DATASET EXCERPTS ::
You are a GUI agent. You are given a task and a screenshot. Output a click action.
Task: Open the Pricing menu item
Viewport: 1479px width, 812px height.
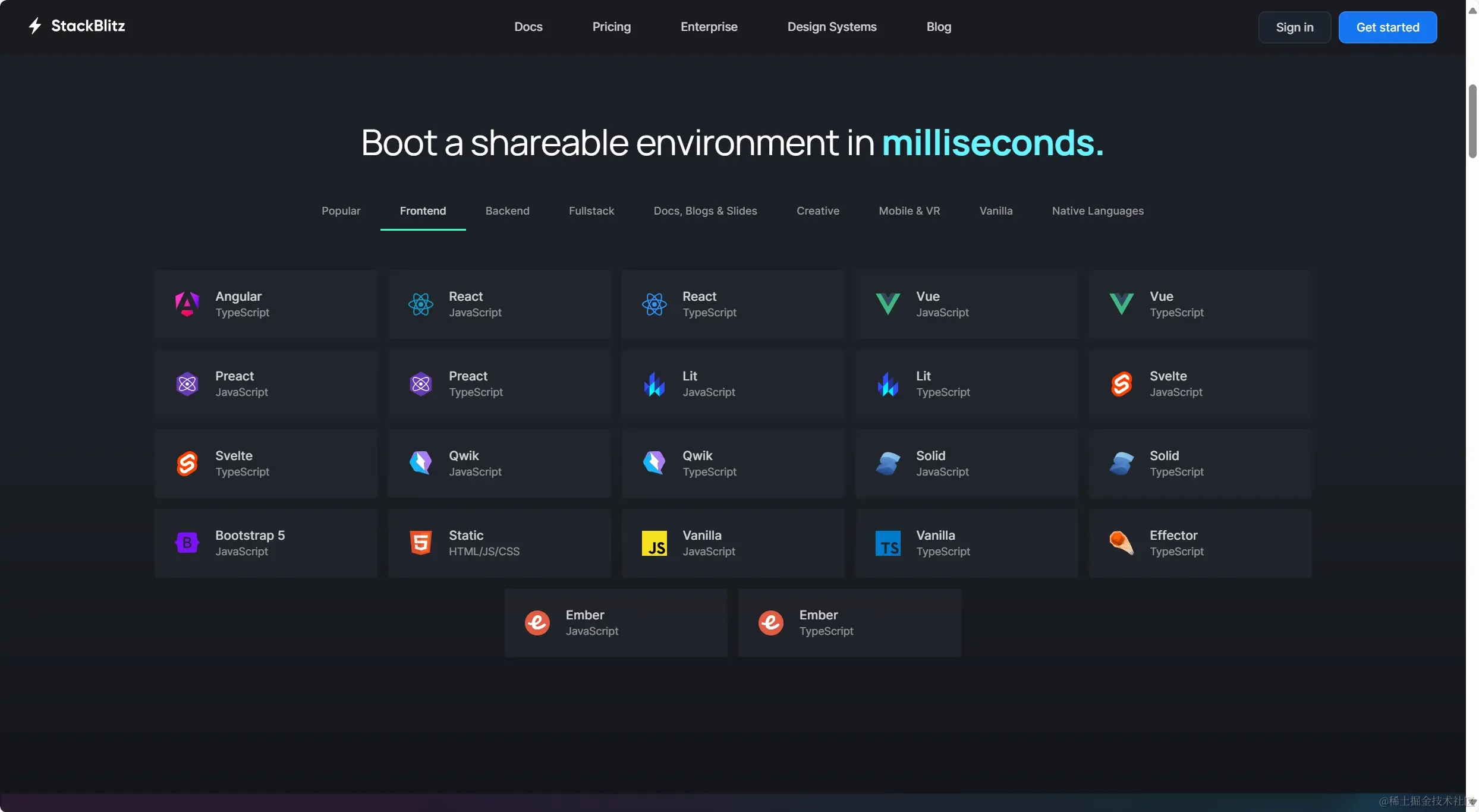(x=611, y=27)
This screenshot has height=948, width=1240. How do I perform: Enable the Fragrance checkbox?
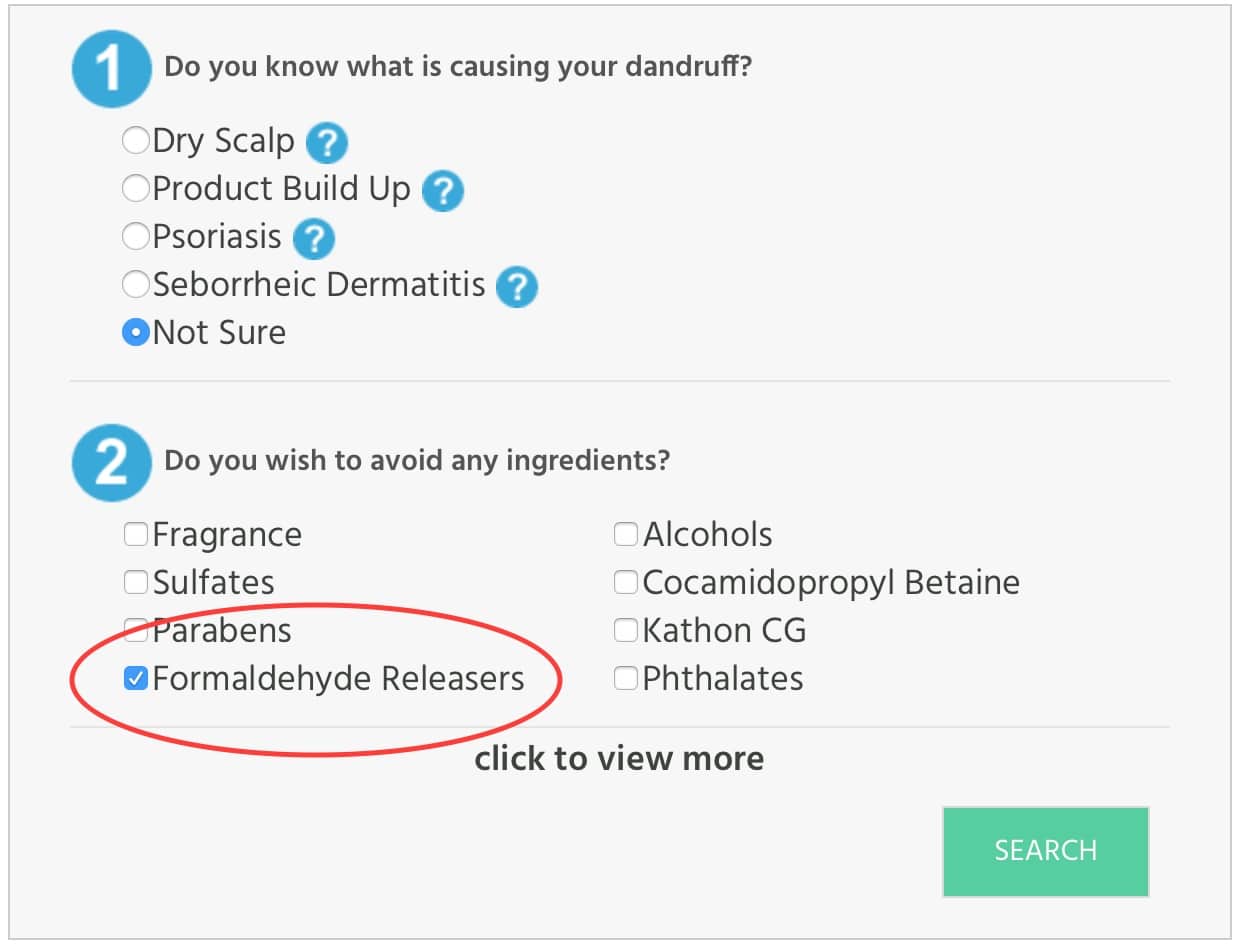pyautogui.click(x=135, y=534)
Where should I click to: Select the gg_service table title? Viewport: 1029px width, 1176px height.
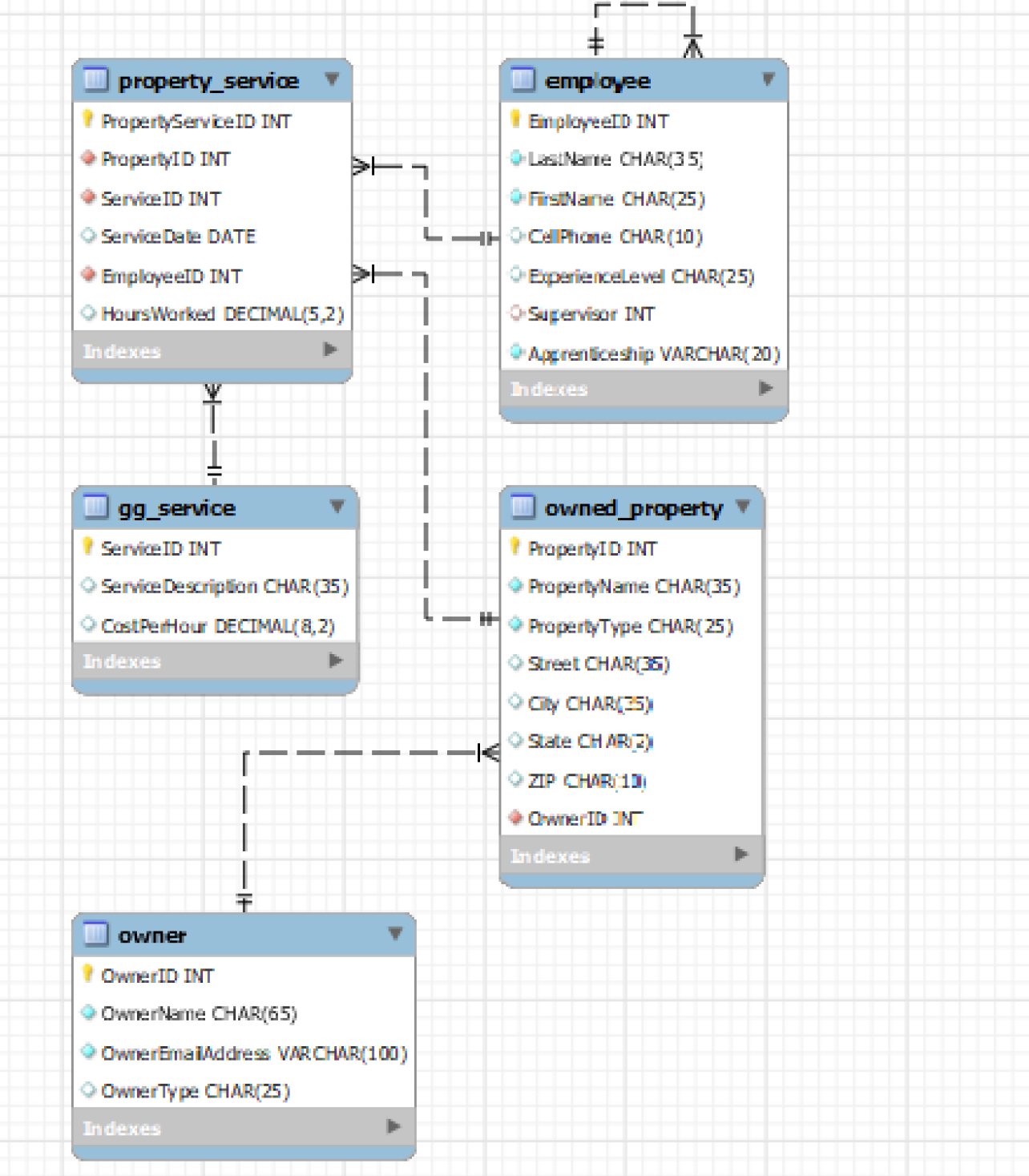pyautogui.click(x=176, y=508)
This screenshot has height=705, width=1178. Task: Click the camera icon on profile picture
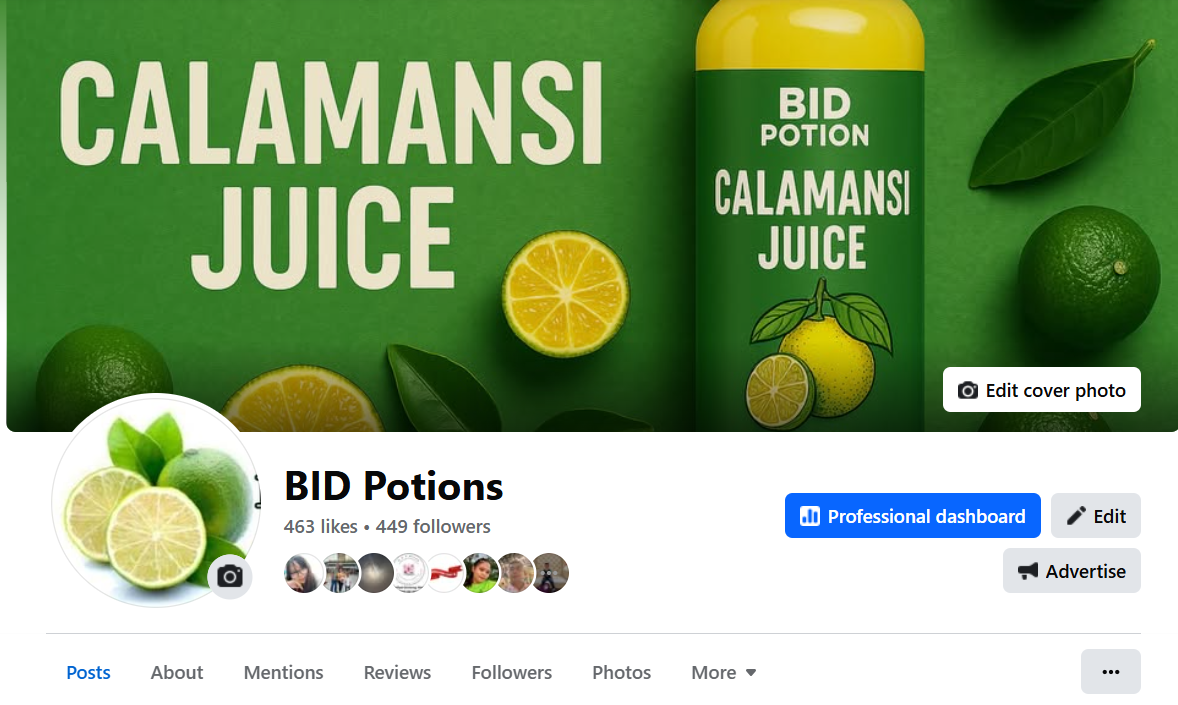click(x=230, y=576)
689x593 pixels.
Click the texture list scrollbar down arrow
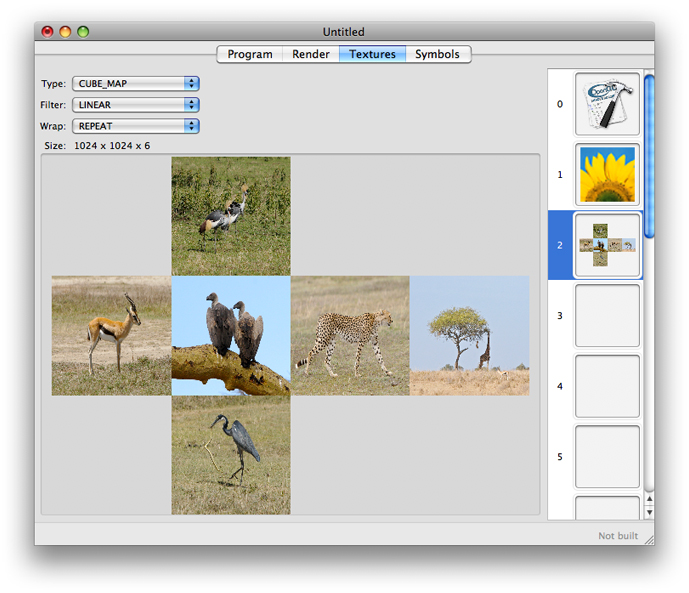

EXERCISE DETAILS ::
Write out all the lines above again, requests included, with 59 added to every number in the click coordinates. Leave out the pictures.

SOLUTION ::
You are a GUI agent. You are given a task and a screenshot. Output a click action.
Task: Open the Pricing menu item
Viewport: 1479px width, 812px height.
(x=670, y=86)
This screenshot has height=948, width=1240. How do I perform: Enable the Fragrance checkbox?
pyautogui.click(x=194, y=593)
Where should I click to: Select the gg_service table title? Viewport: 1029px width, 1176px height.
pyautogui.click(x=235, y=567)
This screenshot has height=705, width=1178. Task: Click the camera icon on profile picture
click(x=289, y=635)
689x593 pixels.
Click the texture list scrollbar down arrow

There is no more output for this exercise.